EXCERPTED TEXT:
+++
House Bill 1189

Source

Section 1

The definitions in this section apply throughout this chapter unless the context clearly requires otherwise.

  1. "Assessed value of real property" means the valuation of real property as placed on the last completed assessment roll.

  2. "Increment area" means the geographic area from which taxes are to be appropriated to finance public improvements authorized under this chapter.

  3. "Increment value" means 100 percent of any increase in the true and fair value of real property in an increment area that is placed on the tax rolls after the increment area is created.

  4. "Local government" means any city, town, county, port district, or any combination thereof.

  5. "Ordinance" means any appropriate method of taking legislative action by a local government.

  6. "Public improvement costs" means the costs of: (a) Design, planning, acquisition, required permitting, required environmental studies and mitigation, seismic studies or surveys, archaeological studies or surveys, land surveying, site preparation, construction, reconstruction, rehabilitation, improvement, and installation of public improvements and other directly related costs; (b) purchasing, rehabilitating, retrofitting for energy efficiency, and constructing housing for the purpose of creating or preserving permanently affordable housing; (c) purchasing, rehabilitating, retrofitting for energy efficiency, and constructing child care facilities serving children and youth that are low-income, homeless, or in foster care; (d) relocating, maintaining, and operating property pending construction of public improvements; (e) relocating utilities as a result of public improvements; (f) financing public improvements, including capitalized interest for up to six months following completion of construction, legal and other professional services, taxes, insurance, principal and interest costs on general indebtedness issued to finance public improvements, and any necessary reserves for general indebtedness; (g) assessments incurred in revaluing real property for the purpose of determining the tax allocation base value that are in excess of costs incurred by the assessor in accordance with the revaluation plan under chapter 84.41 RCW, and the costs of apportioning the taxes and complying with this chapter and other applicable law; and (h) administrative expenses and feasibility studies reasonably necessary and related to these costs, including related costs that may have been incurred before adoption of the ordinance authorizing the public improvements and the use of tax increment financing to fund the costs of the public improvements.

  7. "Public improvements" means:

    1. Infrastructure improvements owned by a local government within or outside of and serving the increment area that include:

      1. Street and road construction and maintenance;

      2. Water and sewer system construction and improvements;

      3. Sidewalks and streetlights;

      4. Parking, terminal, and dock facilities;

    2. Park and ride facilities of a transit authority;

    1. Park and community facilities and recreational areas;

    2. Stormwater and drainage management systems;

    3. Electric, broadband, or rail service; and

     ix. Mitigation of brownfields.
+++
WHAT YOU WILL DO:
1. Reproduce the bill text from "House Bill 1189" to "under this chapter.".
2. Condense the paragraph of the bill text beginning "Public improvement costs" into a shorter bulleted list that keeps its main facts.
Nothing in the listing is needed for this work.

INFORMATION SUPPLIED:
+++
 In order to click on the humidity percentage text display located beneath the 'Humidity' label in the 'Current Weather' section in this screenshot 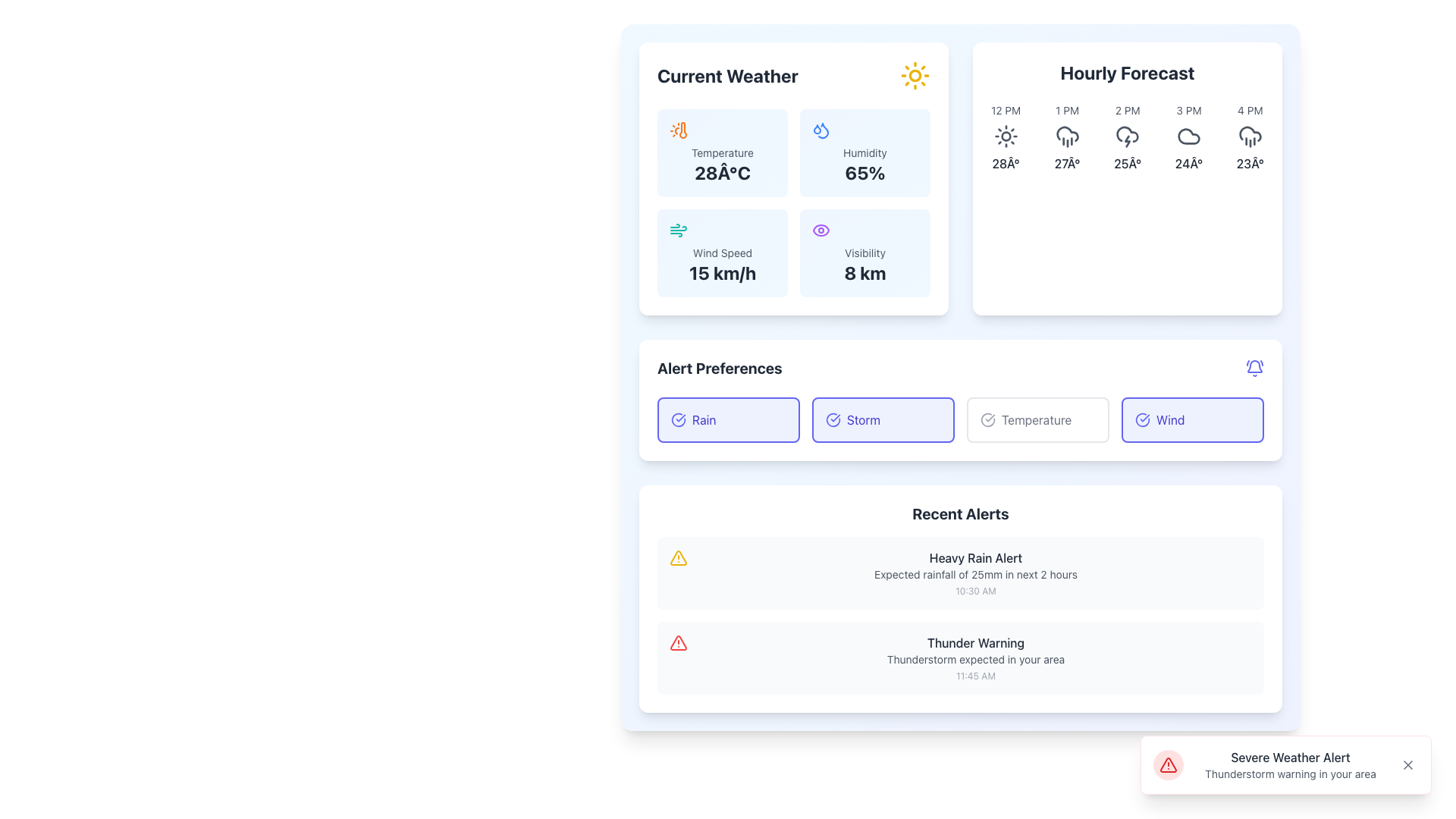, I will do `click(865, 171)`.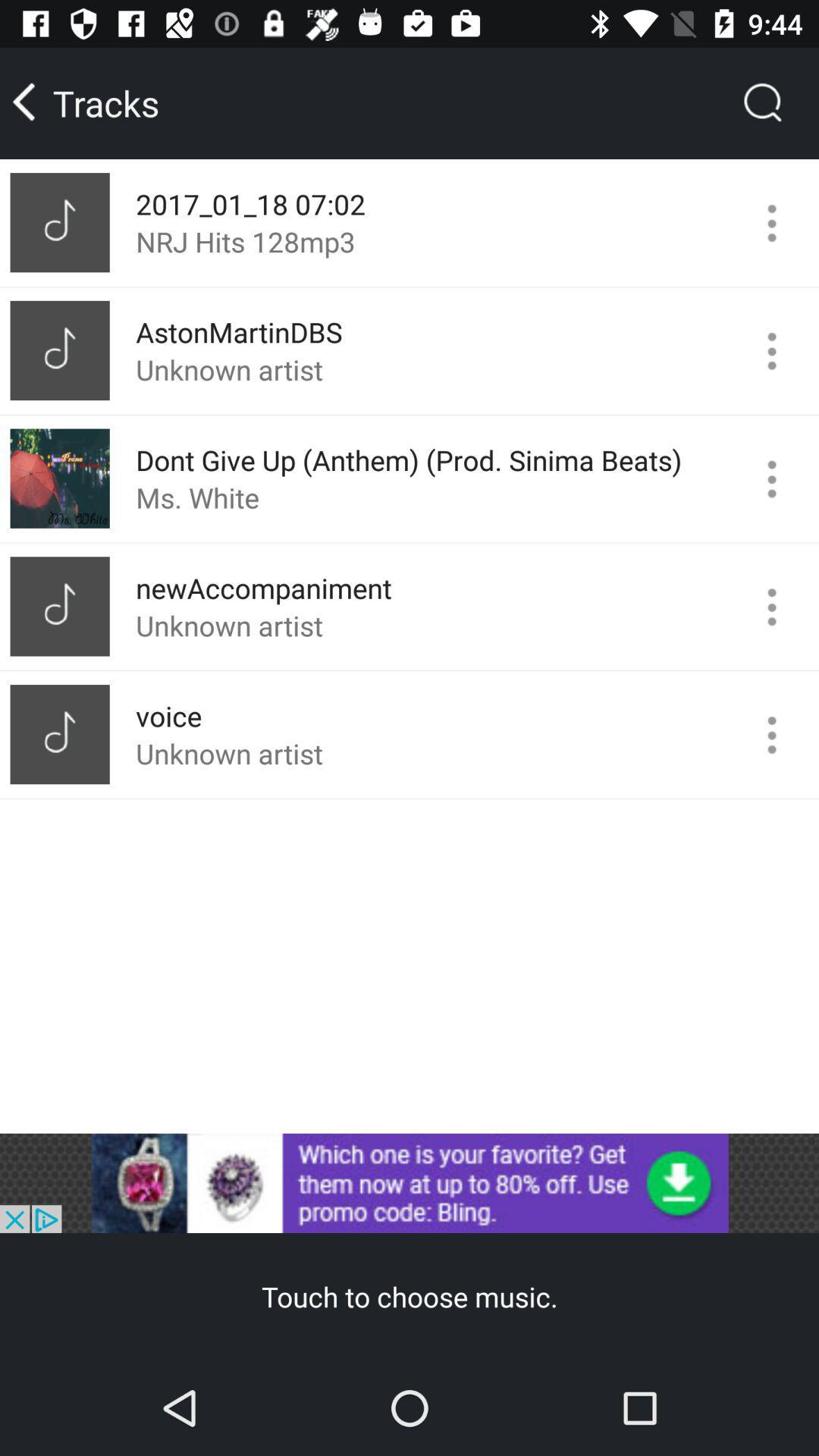 This screenshot has height=1456, width=819. I want to click on the search icon, so click(763, 102). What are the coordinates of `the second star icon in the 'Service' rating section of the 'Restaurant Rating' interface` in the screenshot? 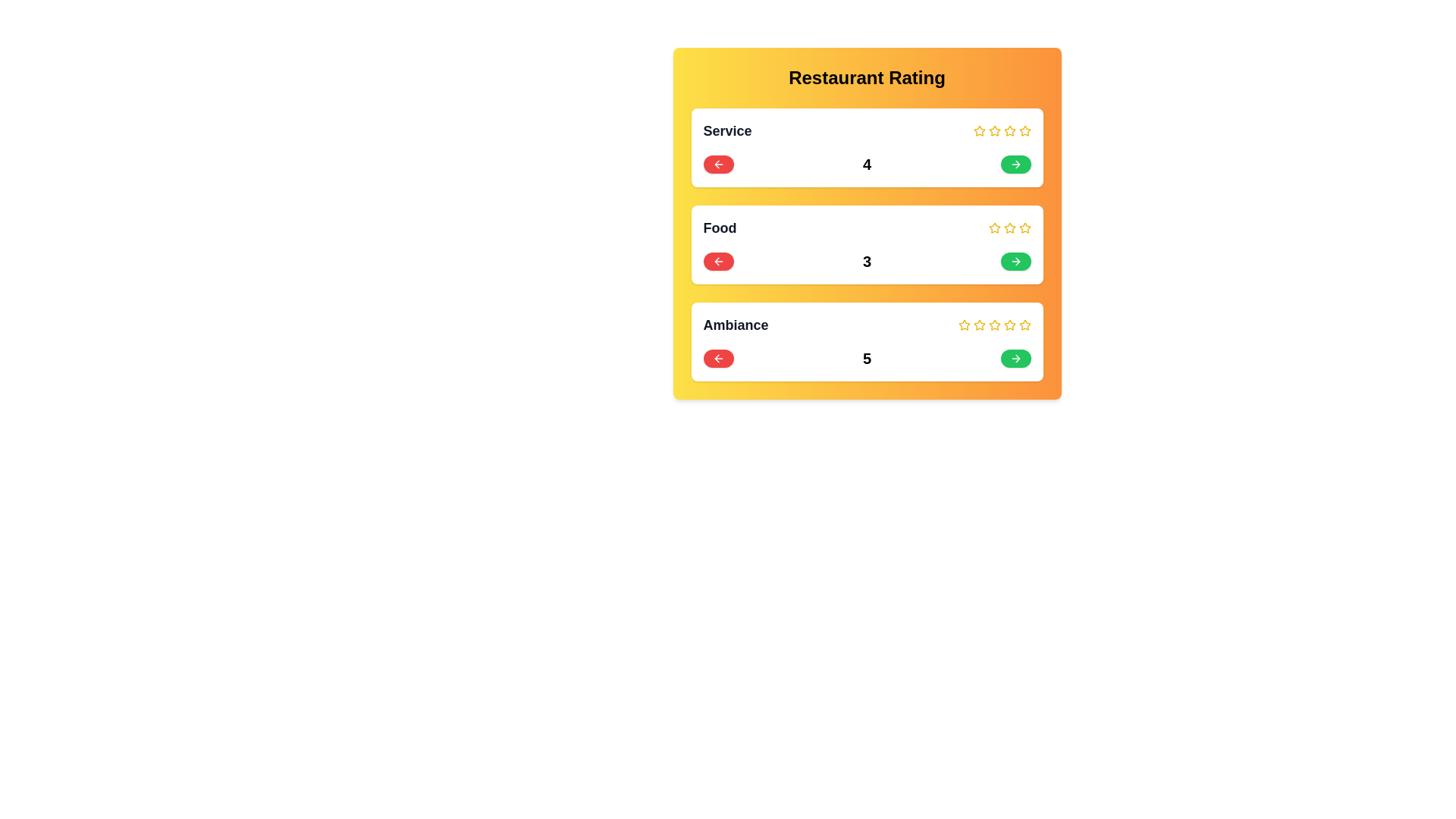 It's located at (994, 130).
+++
OUTPUTS:
1.
House Bill 1189

Source

Section 1

The definitions in this section apply throughout this chapter unless the context clearly requires otherwise.

  1. "Assessed value of real property" means the valuation of real property as placed on the last completed assessment roll.

  2. "Increment area" means the geographic area from which taxes are to be appropriated to finance public improvements authorized under this chapter.

2.
"Public improvement costs" means the costs of:
- Designing, planning, acquiring, permitting, studying (environmental, seismic, archaeological), surveying, preparing sites for, building, rebuilding, rehabilitating, improving, and installing public improvements, plus directly related costs
- Buying, rehabilitating, energy-retrofitting, and building permanently affordable housing
- Buying, rehabilitating, energy-retrofitting, and building child care facilities for children and youth who are low-income, homeless, or in foster care
- Relocating, maintaining, and operating property until public improvements are built
- Relocating utilities because of public improvements
- Financing public improvements, including:
  - Capitalized interest for up to six months after construction
  - Legal and professional services
  - Taxes and insurance
  - Principal and interest on general indebtedness
  - Necessary reserves
- Revaluation assessments for setting the tax allocation base value that exceed the assessor's costs under the chapter 84.41 RCW plan, plus the costs of apportioning taxes and complying with the law
- Reasonably necessary administrative expenses and feasibility studies tied to these costs, including those incurred before the authorizing ordinance was adopted